Getting the project sizes correct will make it far easier to update your work as the fidelity increases. Failure to meet this mark will make your prototypes difficult to construct, which negatively impacts your user tests. All this means you'll likely start from scratch as you move further into the visual design of the project.

Real copy

The copy you've already created has helped you roughly sketch out your initial ideas for the project design. Simple things like knowing how many blocks of content you need for a particular section adds reality to your work. Now we're leveling that up and bringing in the content that you created.

This is one of the first concepts to slip away when you move from pre-planned projects and into client work. To ensure future success, commit to working with real content even if that means you're writing content that might be replaced later. This forces your collaborators to address an issue they might otherwise avoid until much later in the process.

No images

Using images too early in the wireframing process impacts how your clients and collaborators perceive the work. Instead of function, people begin to focus on style and it is simply too early to have that discussion.

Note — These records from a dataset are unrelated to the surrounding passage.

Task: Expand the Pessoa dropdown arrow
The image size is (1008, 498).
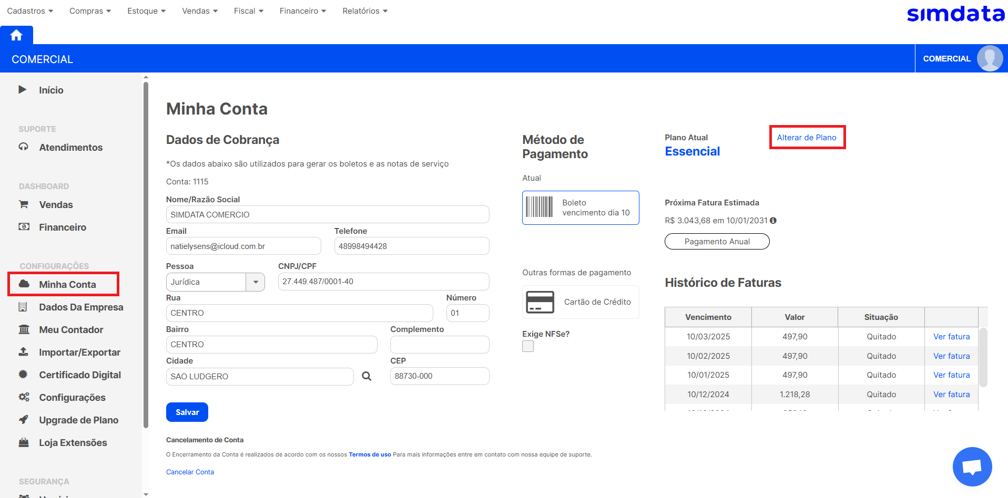Action: click(x=256, y=282)
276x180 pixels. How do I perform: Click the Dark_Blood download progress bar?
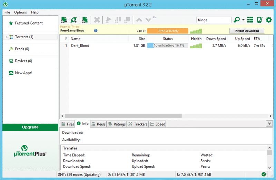(x=168, y=46)
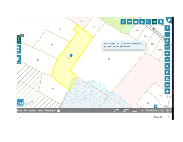Screen dimensions: 183x142
Task: Select the pencil draw tool
Action: pyautogui.click(x=123, y=22)
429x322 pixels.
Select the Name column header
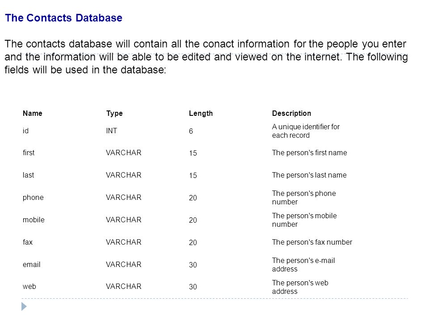click(x=33, y=113)
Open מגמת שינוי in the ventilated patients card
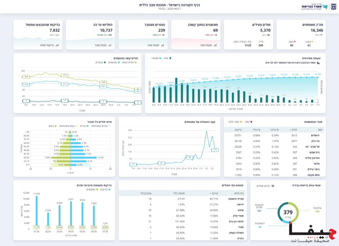 click(206, 45)
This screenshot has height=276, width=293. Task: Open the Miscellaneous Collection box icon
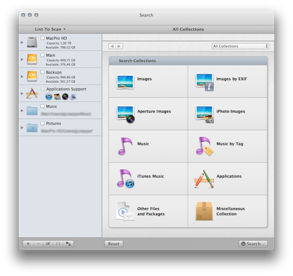205,211
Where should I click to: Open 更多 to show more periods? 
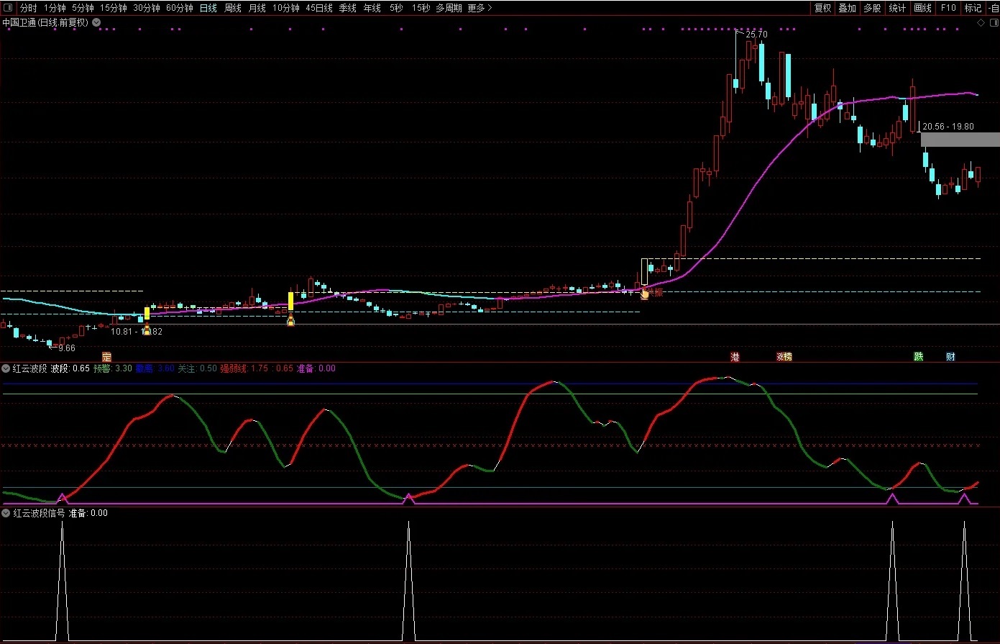click(x=480, y=8)
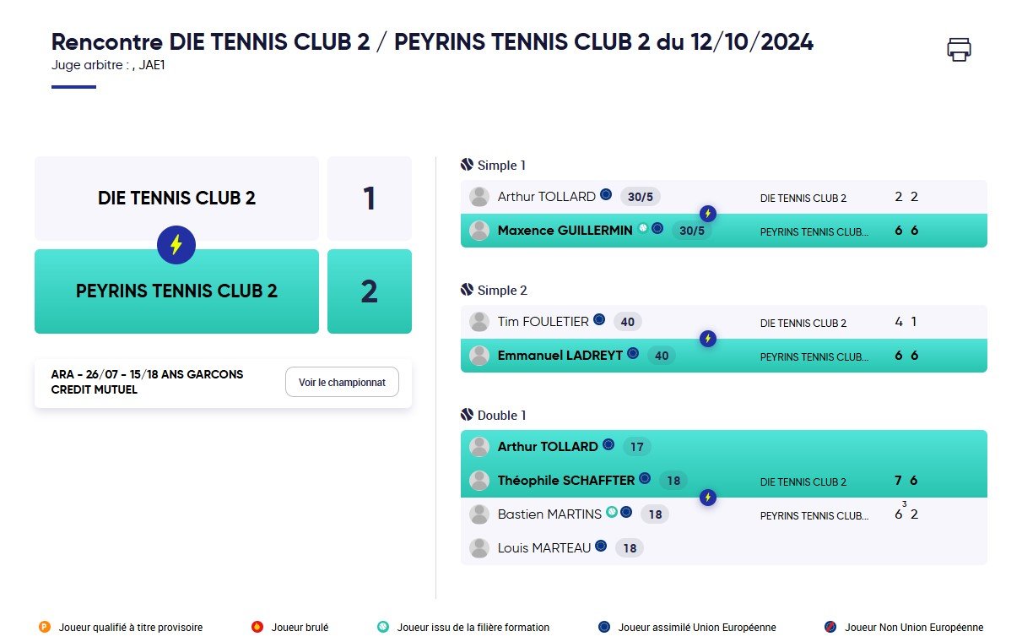Click Arthur TOLLARD's avatar in Simple 1
Image resolution: width=1022 pixels, height=642 pixels.
[479, 197]
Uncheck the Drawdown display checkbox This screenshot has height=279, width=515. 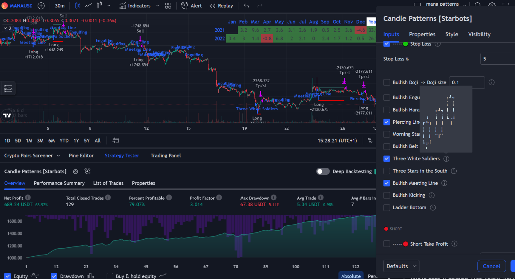point(54,276)
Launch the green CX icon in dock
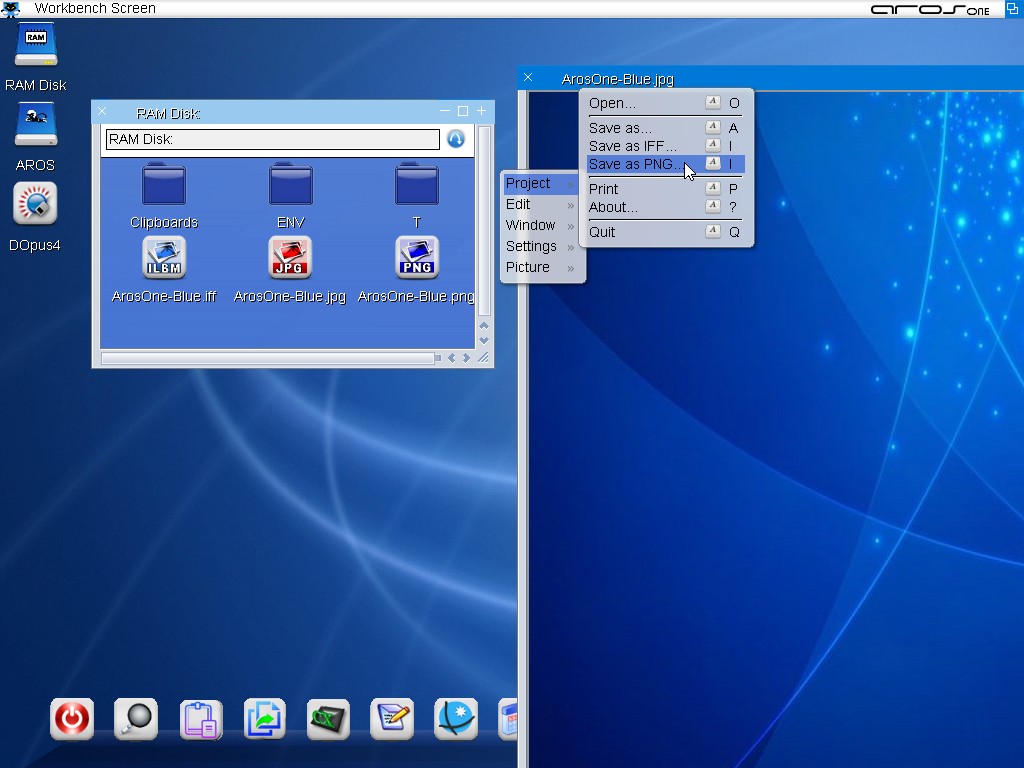Screen dimensions: 1024x768 pos(328,719)
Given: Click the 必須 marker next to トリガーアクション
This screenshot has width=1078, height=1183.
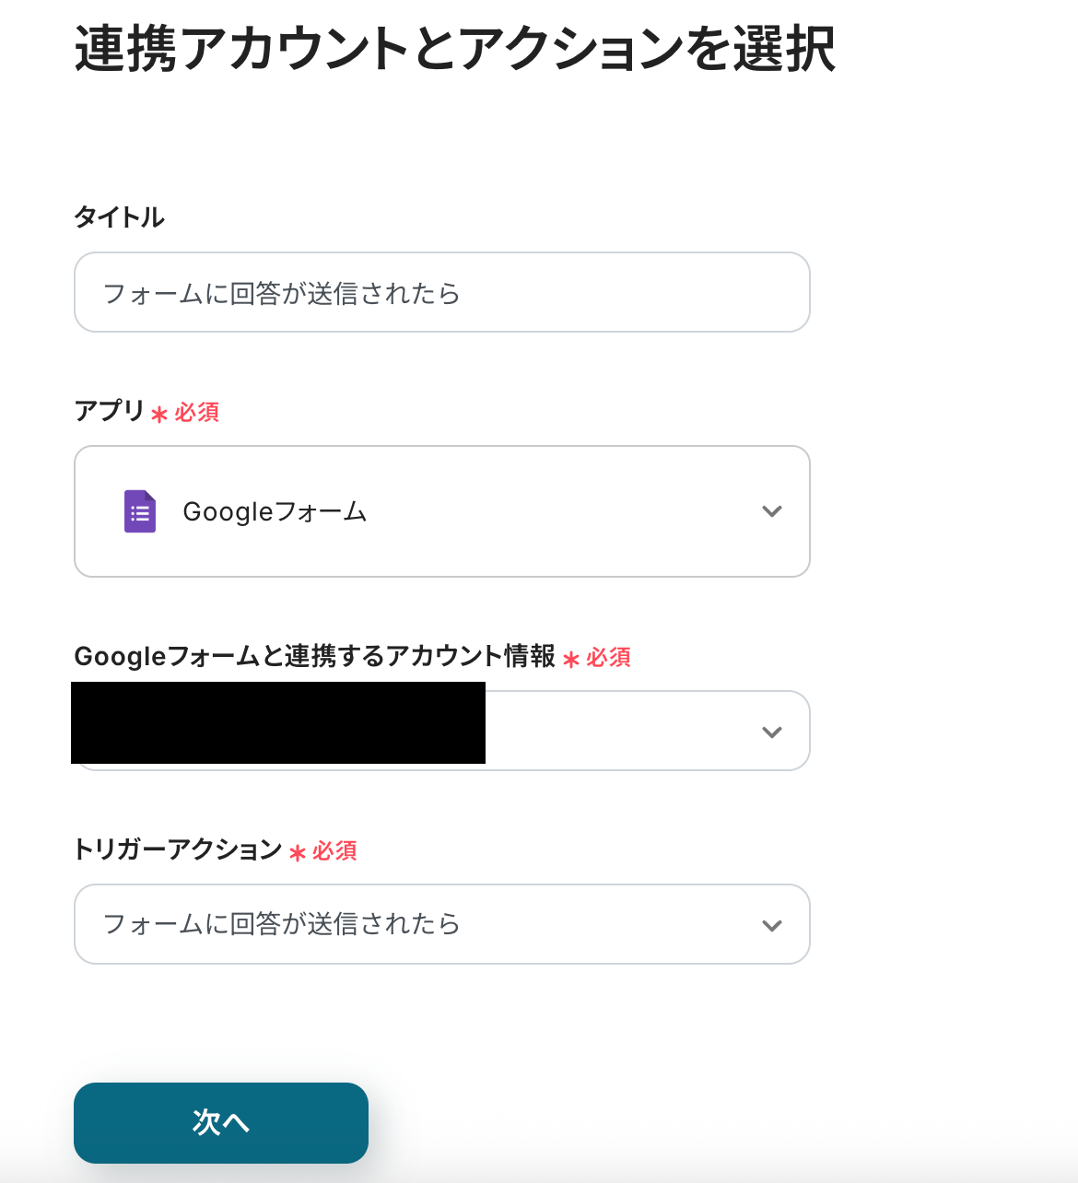Looking at the screenshot, I should click(x=334, y=850).
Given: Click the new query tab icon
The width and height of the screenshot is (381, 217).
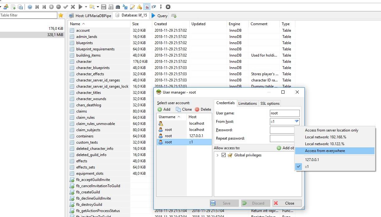Looking at the screenshot, I should click(174, 16).
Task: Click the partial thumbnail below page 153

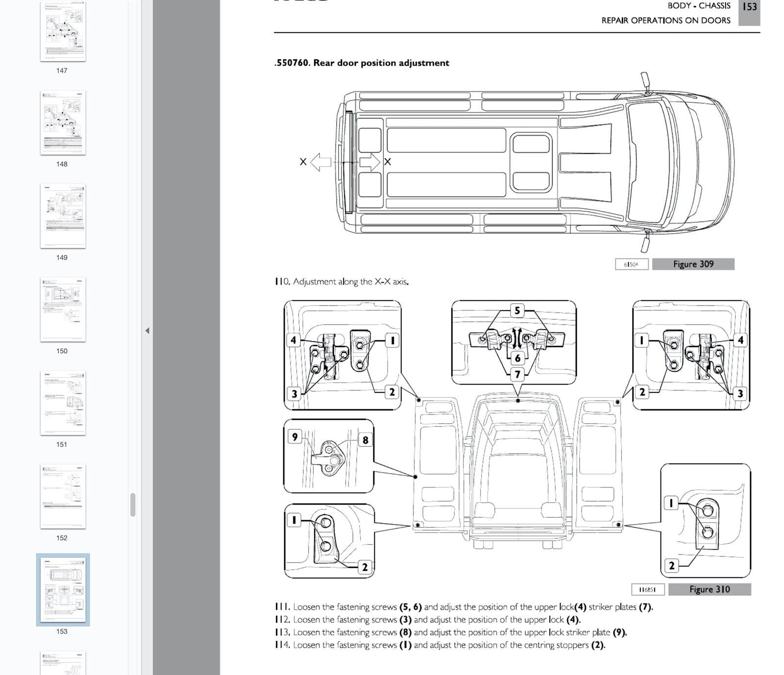Action: (63, 663)
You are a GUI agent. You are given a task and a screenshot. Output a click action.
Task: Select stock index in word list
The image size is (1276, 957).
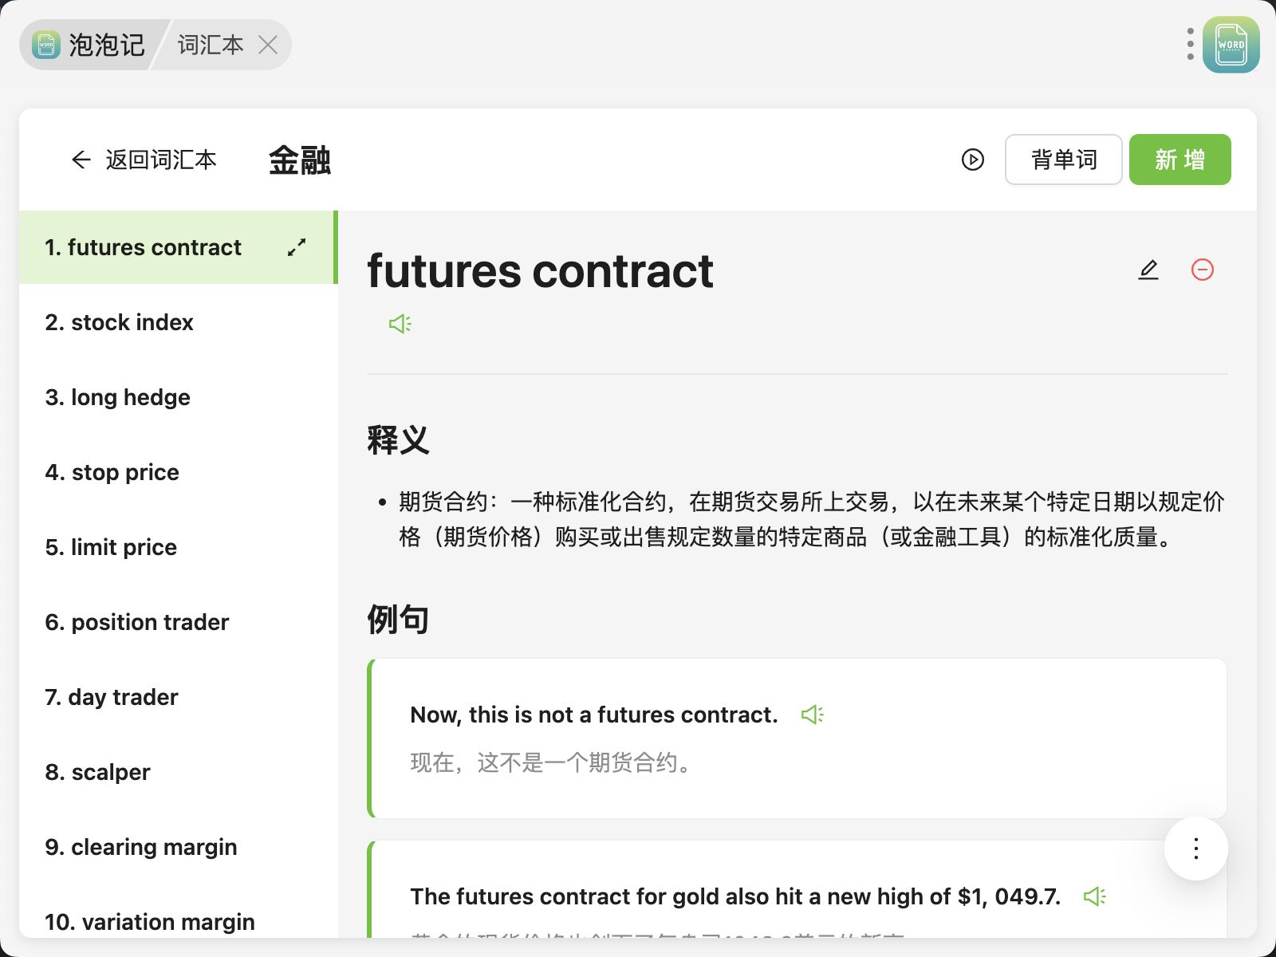point(120,322)
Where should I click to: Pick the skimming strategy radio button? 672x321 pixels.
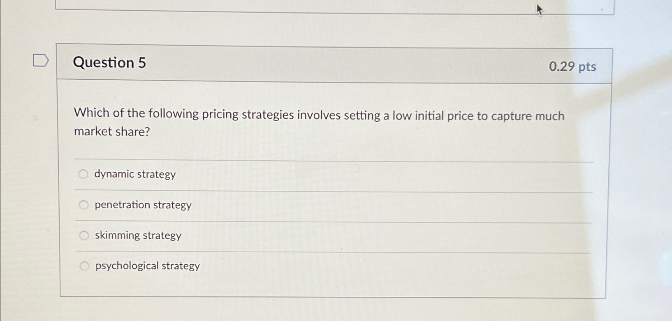tap(84, 236)
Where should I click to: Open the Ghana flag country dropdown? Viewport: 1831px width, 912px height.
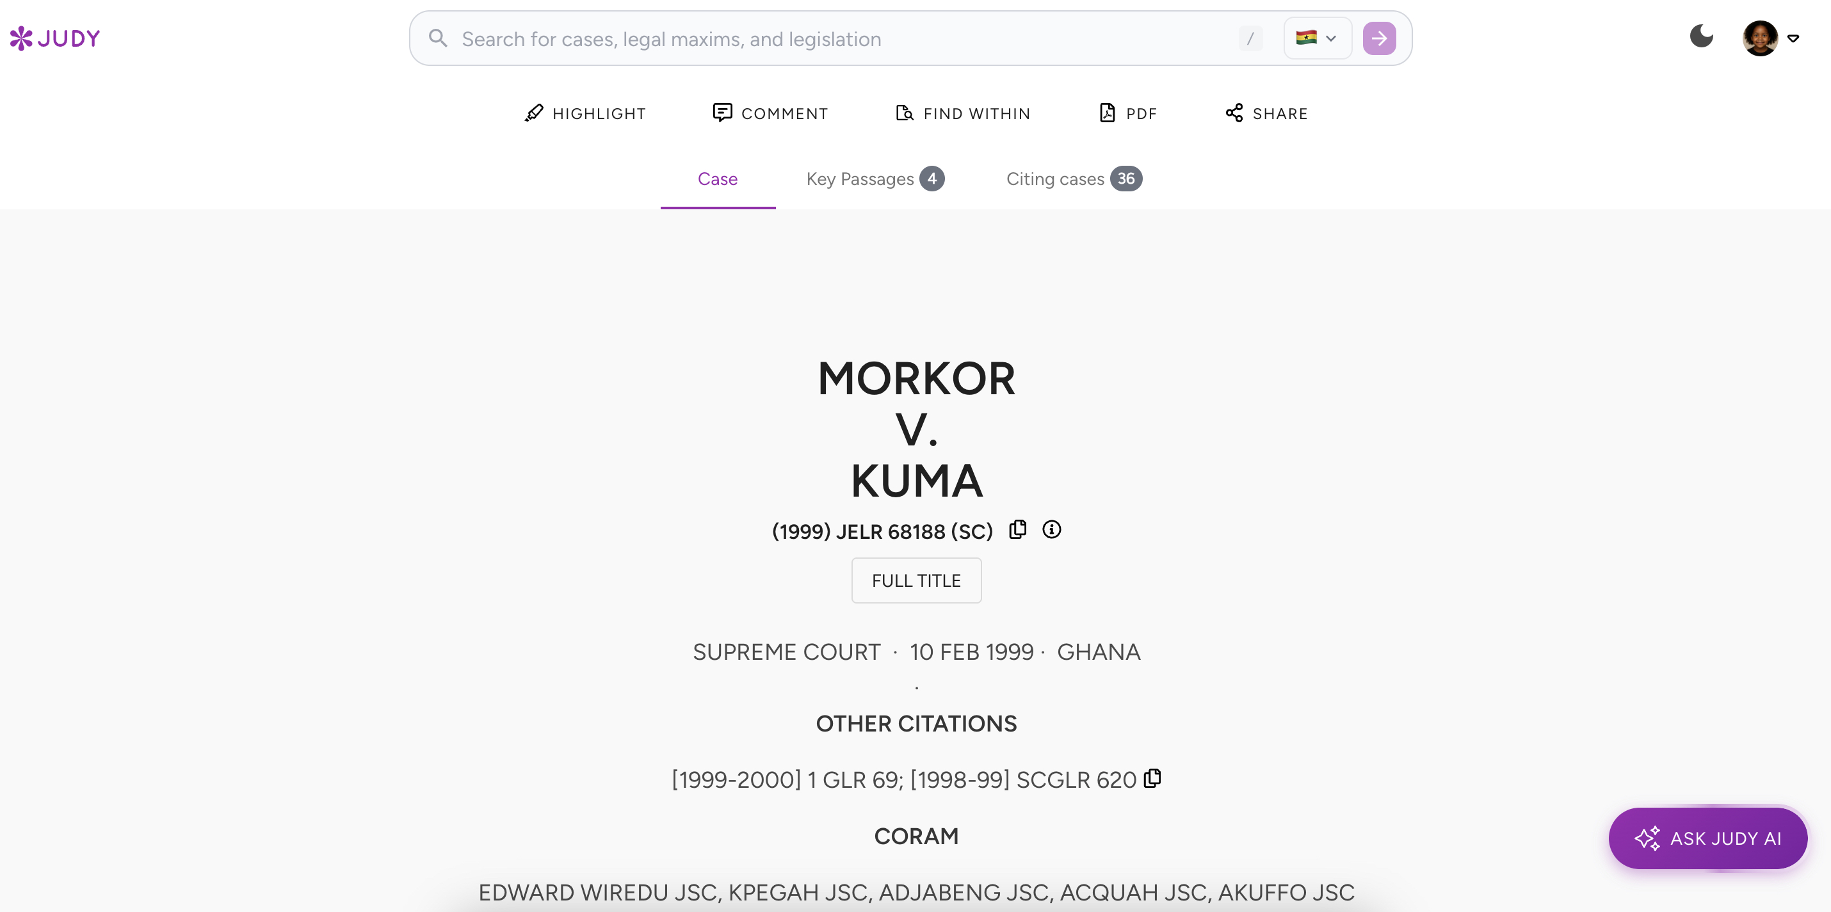[x=1316, y=38]
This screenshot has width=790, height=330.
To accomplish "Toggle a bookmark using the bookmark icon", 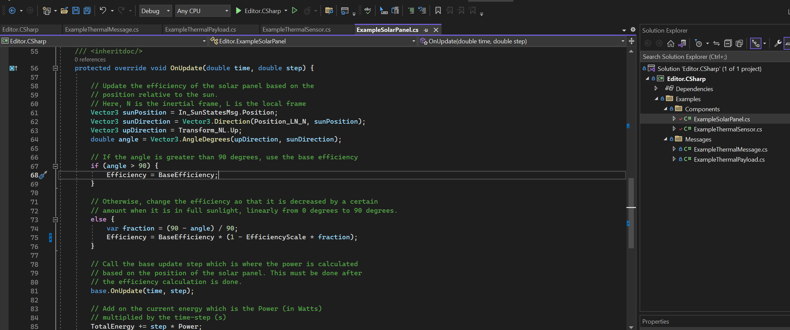I will click(x=438, y=11).
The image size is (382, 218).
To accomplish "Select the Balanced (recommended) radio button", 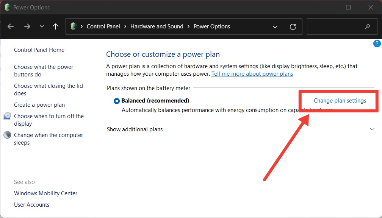I will 117,101.
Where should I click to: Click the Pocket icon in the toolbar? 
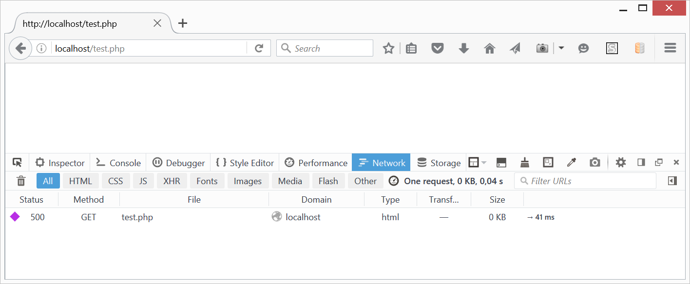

That doesn't mean that you won't indicate where a image is intended to go. Much like your rough sketches, images should be noted by placing an X through the box or circle where that image or icon might reside in later iterations. So it is important to know if an image is available and have an idea of what image might be used, but adding one to your early wireframes is a poor decision.

No color

Adding color too soon to your wireframes is similar to adding images too early in the process. It flips the same psychological switch that shifts focus away from function, which is the purpose of early wireframes.

This doesn't mean that your wireframes have to be just black and white. You can use gray to help indicate where a button might be or where the background might have a color or texture later. This preserves the overall structure of your design without pulling to much attention to the stylistic decisions you are making.

It is still possible to hear from early testing participants that they 'don't like' how gray the app or site is. These comments can be generally disregarded as they aren't related to aspects of the design being presented. Focus instead on issues related to usability and flow.